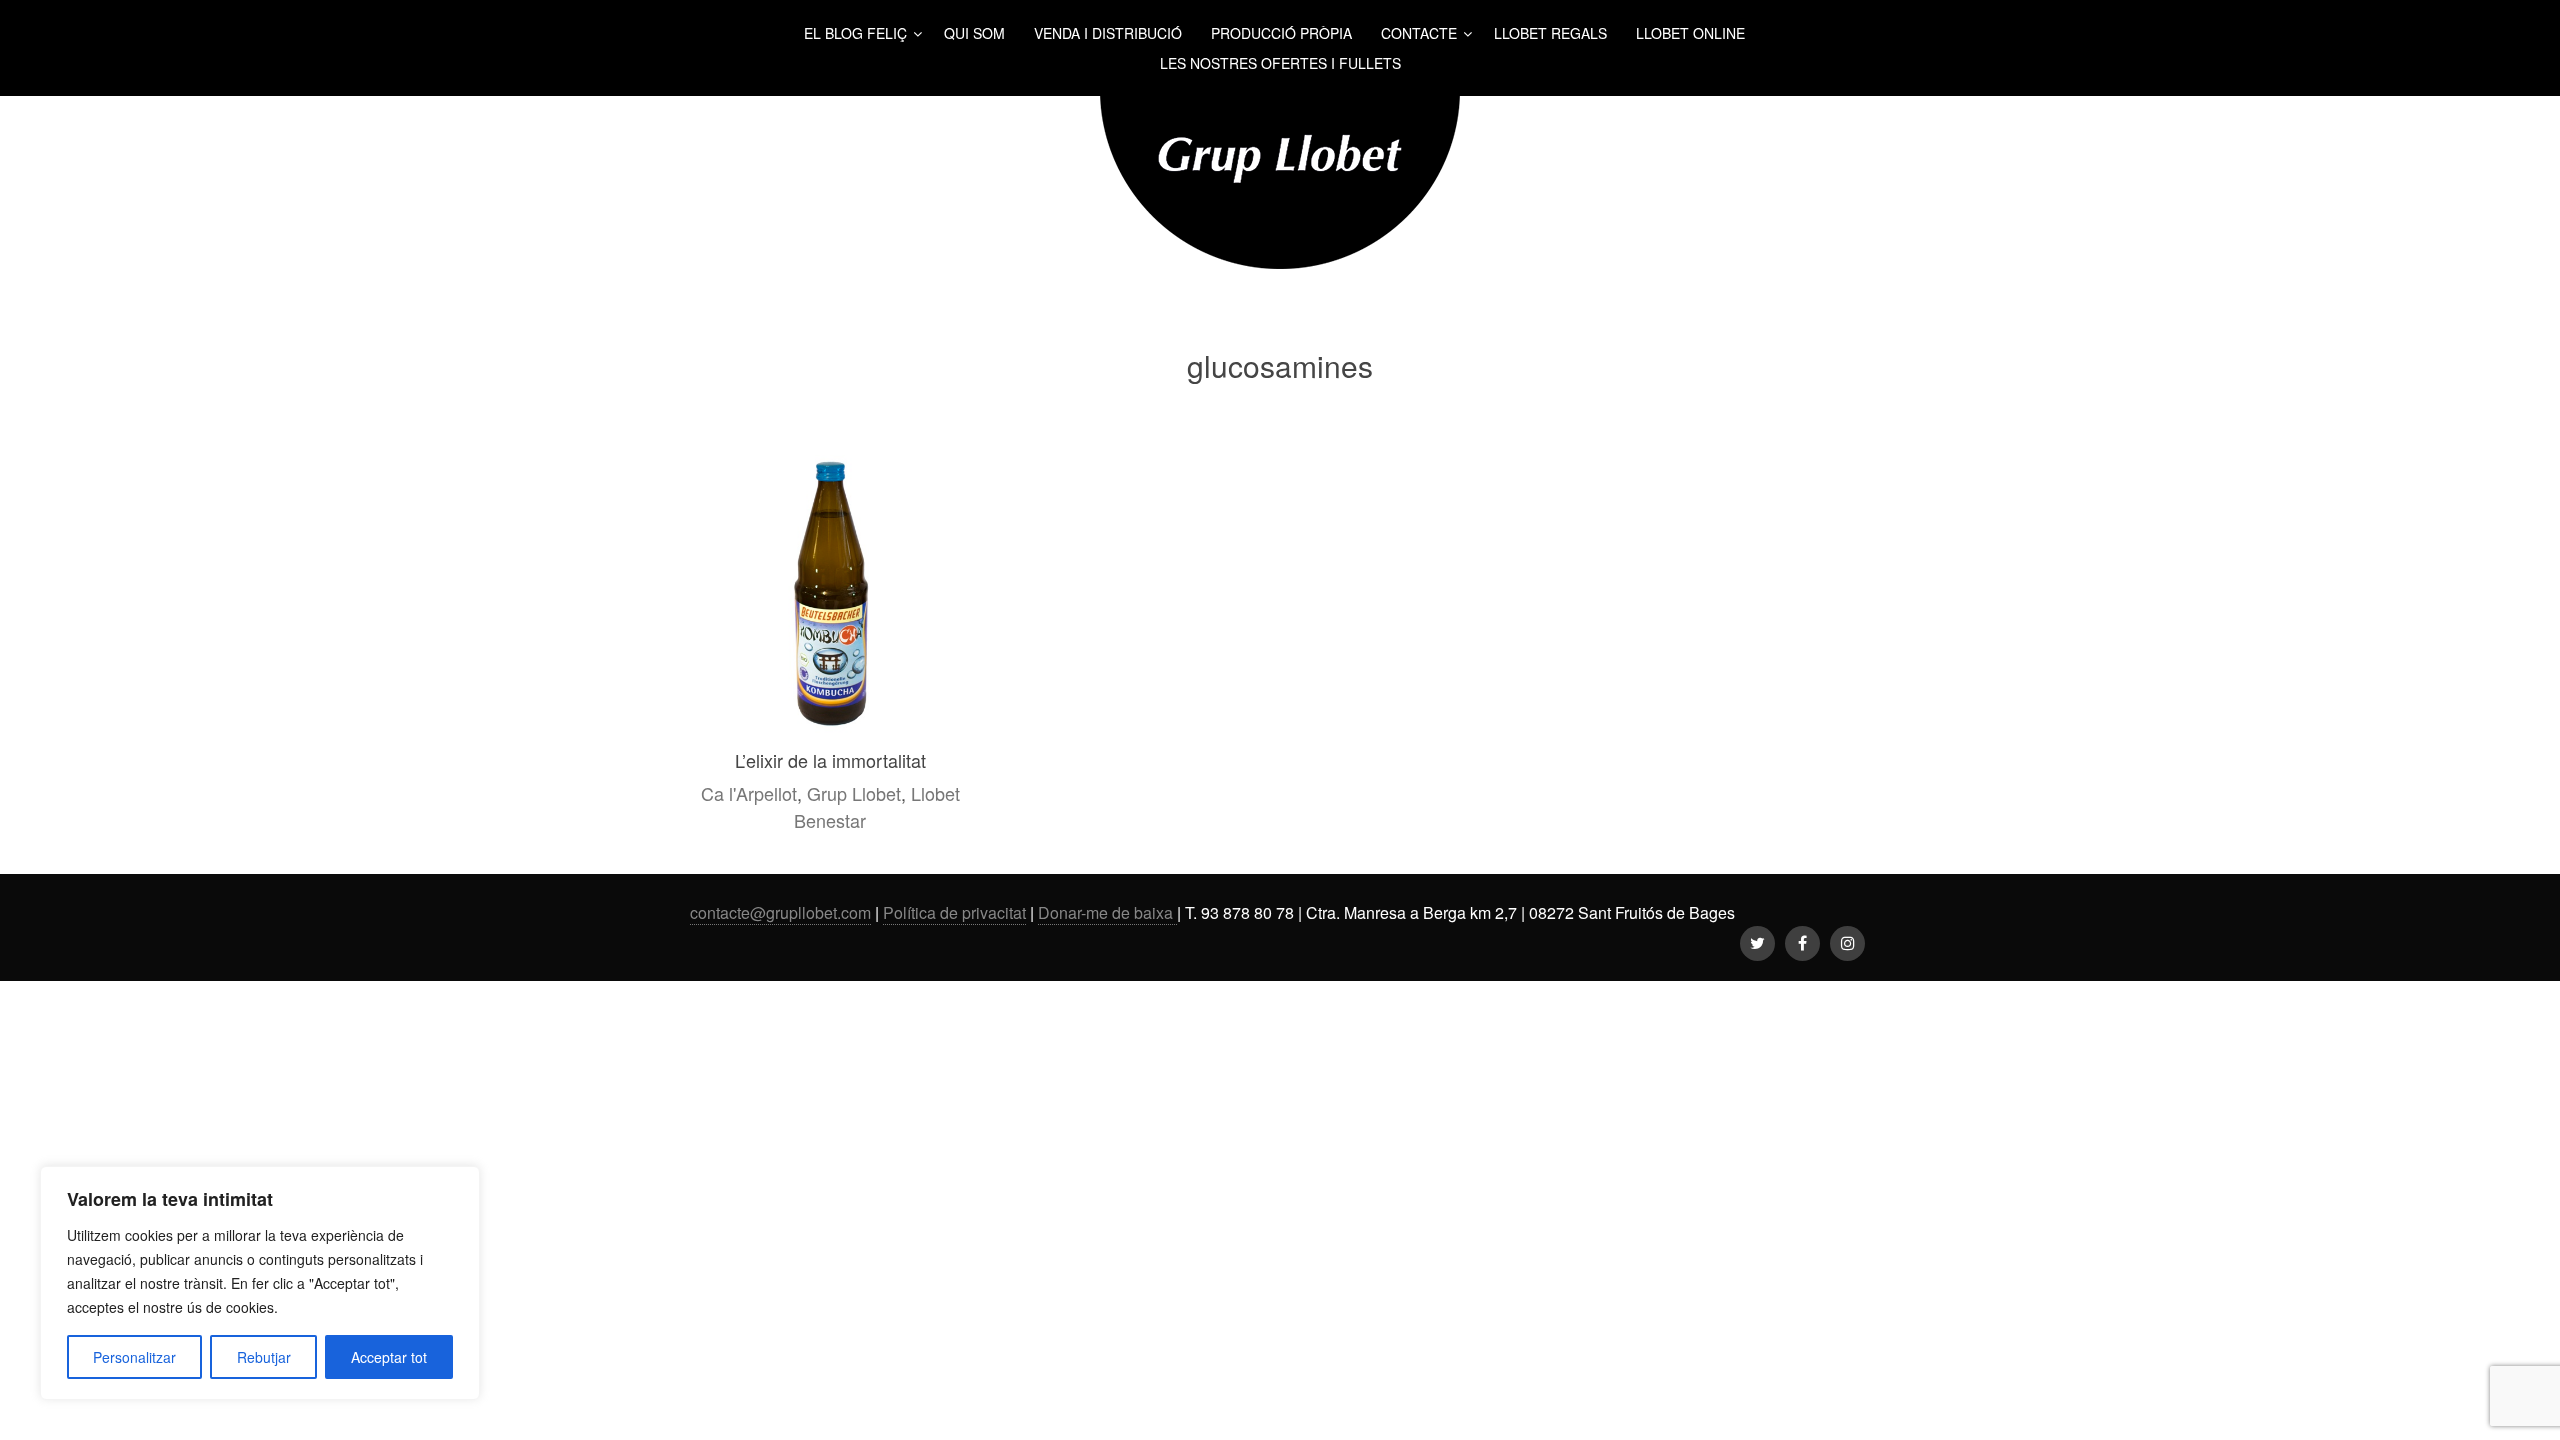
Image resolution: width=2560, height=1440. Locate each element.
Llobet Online (1690, 33)
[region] (260, 1283)
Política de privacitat (954, 912)
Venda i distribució (1108, 33)
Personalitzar (134, 1357)
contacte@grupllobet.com (780, 912)
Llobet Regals (1550, 33)
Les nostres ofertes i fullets (1280, 63)
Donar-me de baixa (1107, 912)
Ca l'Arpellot (749, 793)
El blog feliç (855, 33)
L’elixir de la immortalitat (830, 760)
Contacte (1419, 33)
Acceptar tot (389, 1357)
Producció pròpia (1281, 33)
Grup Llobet (854, 793)
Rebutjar (264, 1357)
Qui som (974, 33)
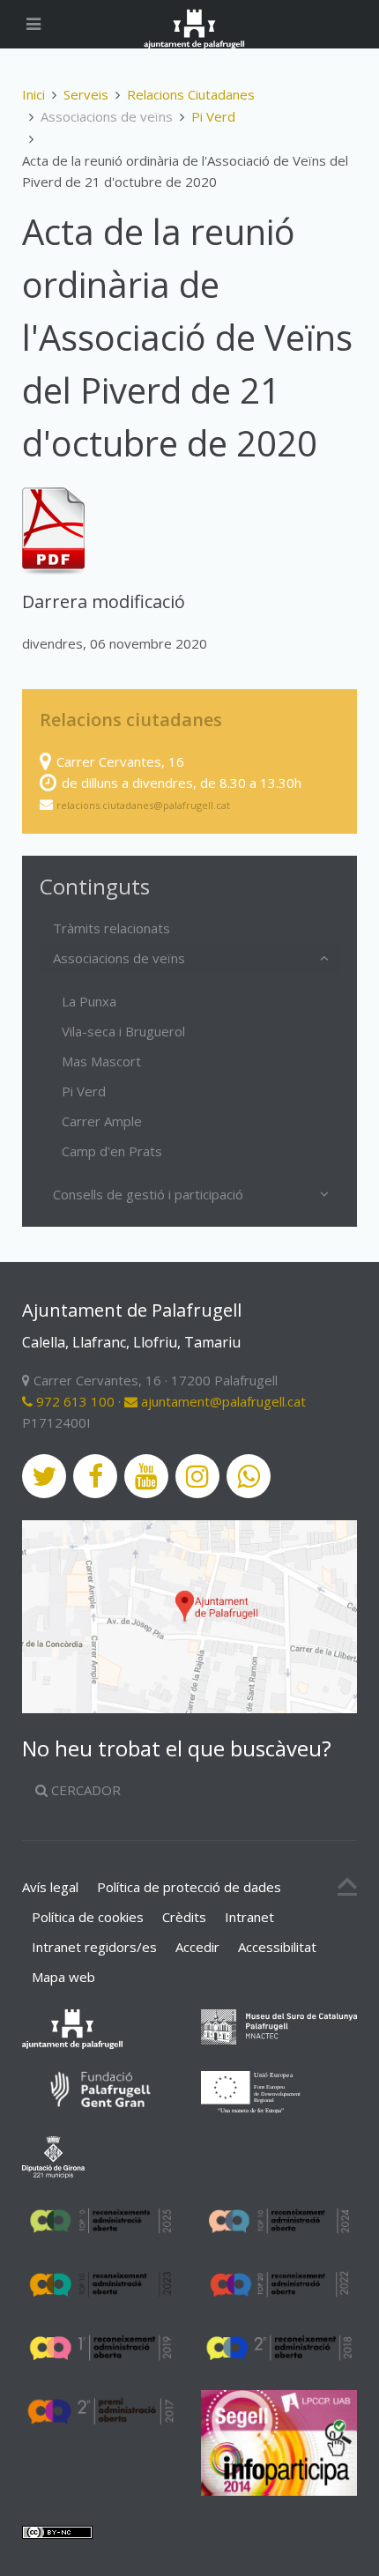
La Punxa (89, 1001)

----

**Work required**
Exactly as they appear, print the lines of the listing above from its first line through the line that contains "Ca l'Arpellot (749, 793)", minus the pictures.

**Answer for this exercise**
Image resolution: width=2560, height=1440. Locate each element.
Llobet Online (1690, 33)
[region] (260, 1283)
Política de privacitat (954, 912)
Venda i distribució (1108, 33)
Personalitzar (134, 1357)
contacte@grupllobet.com (780, 912)
Llobet Regals (1550, 33)
Les nostres ofertes i fullets (1280, 63)
Donar-me de baixa (1107, 912)
Ca l'Arpellot (749, 793)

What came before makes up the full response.